Source text section start

At first Phil the Philodendron, my once-bedraggled Wellesley Recycling and Disposal Facility rescue plant, didn’t mind being moved into the house for the winter. For September and most of October, his sunny upstairs conditions closely matched those of his summertime happy place on the front steps. I kept the windows open for him so that, ensconced in my office, Phil could feel the breezes and warm-enough temperatures of early fall. Every day I tell him how handsome he looks, and how much I appreciate his company.
Sweet talk hasn’t been enough. Once November hit, I closed the windows, and Phil went into a small pout. He expressed this by turning bits of himself yellow and affecting a faint. But he didn’t squander his biggest most beautiful leaves, I noticed. Just those that were already a little scraggly and weren’t doing much for the overall bold aesthetic Phil strives for.
That’s how I could tell Phil’s funk was only minor, and he doesn’t really mean to worry me. He can’t fool me, nor can he hide the two new shoots he recently sent ceiling-ward. He also allowed two roots to escape the confines of his pot with instructions to explore the braided rug and hardwood floor beneath, and report back. That’s not the behavior of a houseplant that’s giving up.
Phil doesn’t have it so bad, as I remind him. For one thing, he’s kept properly hydrated. Watering Phil during the cold months is a very different proposition than during summer. When he’s outside enjoying the sunshine and sending up multiple shoots per week, Phil needs daily watering. Once inside, his water rations are doled out to but once per week. I take care of that on big grocery day—feed the family, feed Phil. As a memory technique, it works.

Source text section end

Task list |
[1] In the piece about Phil the Philodendron, where was Phil rescued from?
[2] Write out the passage from the piece about Phil the Philodendron, starting with "That’s how I" and going on through "that’s giving up.".

Listed entries section start

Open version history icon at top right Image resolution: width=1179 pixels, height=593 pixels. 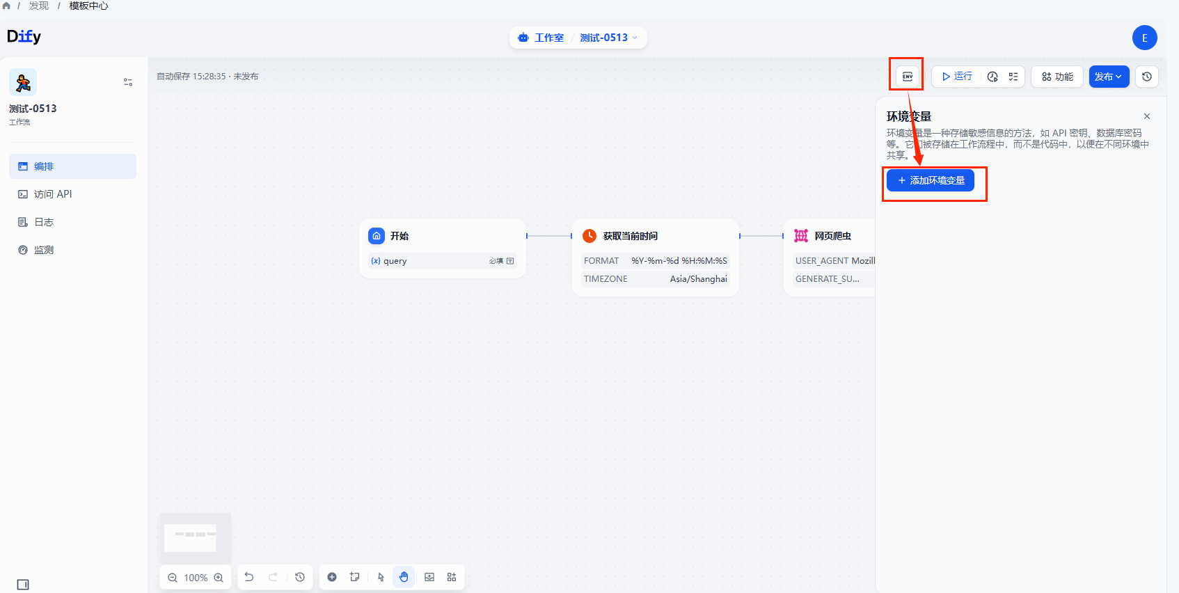(1147, 77)
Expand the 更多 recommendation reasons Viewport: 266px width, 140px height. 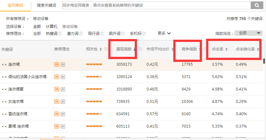coord(164,33)
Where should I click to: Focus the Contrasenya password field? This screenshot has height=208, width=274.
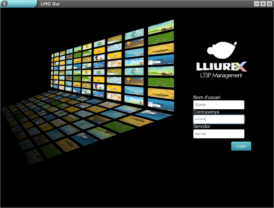[x=219, y=119]
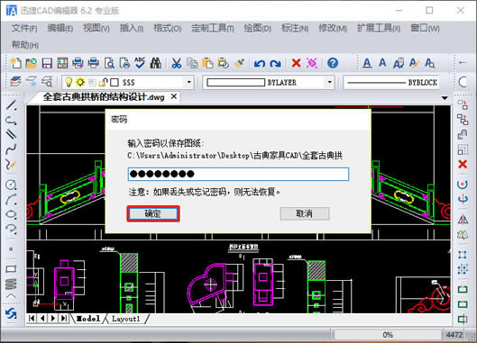This screenshot has width=477, height=343.
Task: Select the Cut scissors icon
Action: [x=177, y=63]
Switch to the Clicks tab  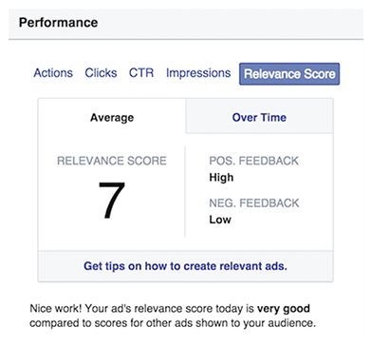[101, 73]
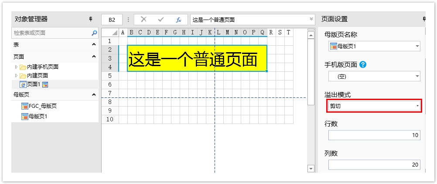The height and width of the screenshot is (184, 437).
Task: Cancel formula edit with the X icon
Action: click(x=143, y=20)
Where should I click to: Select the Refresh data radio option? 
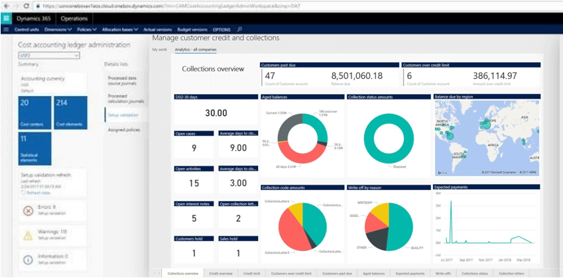(x=23, y=193)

Listed entries section end

Answers by item number |
[1] Phil was rescued from the Wellesley Recycling and Disposal Facility.

[2]
That’s how I could tell Phil’s funk was only minor, and he doesn’t really mean to worry me. He can’t fool me, nor can he hide the two new shoots he recently sent ceiling-ward. He also allowed two roots to escape the confines of his pot with instructions to explore the braided rug and hardwood floor beneath, and report back. That’s not the behavior of a houseplant that’s giving up.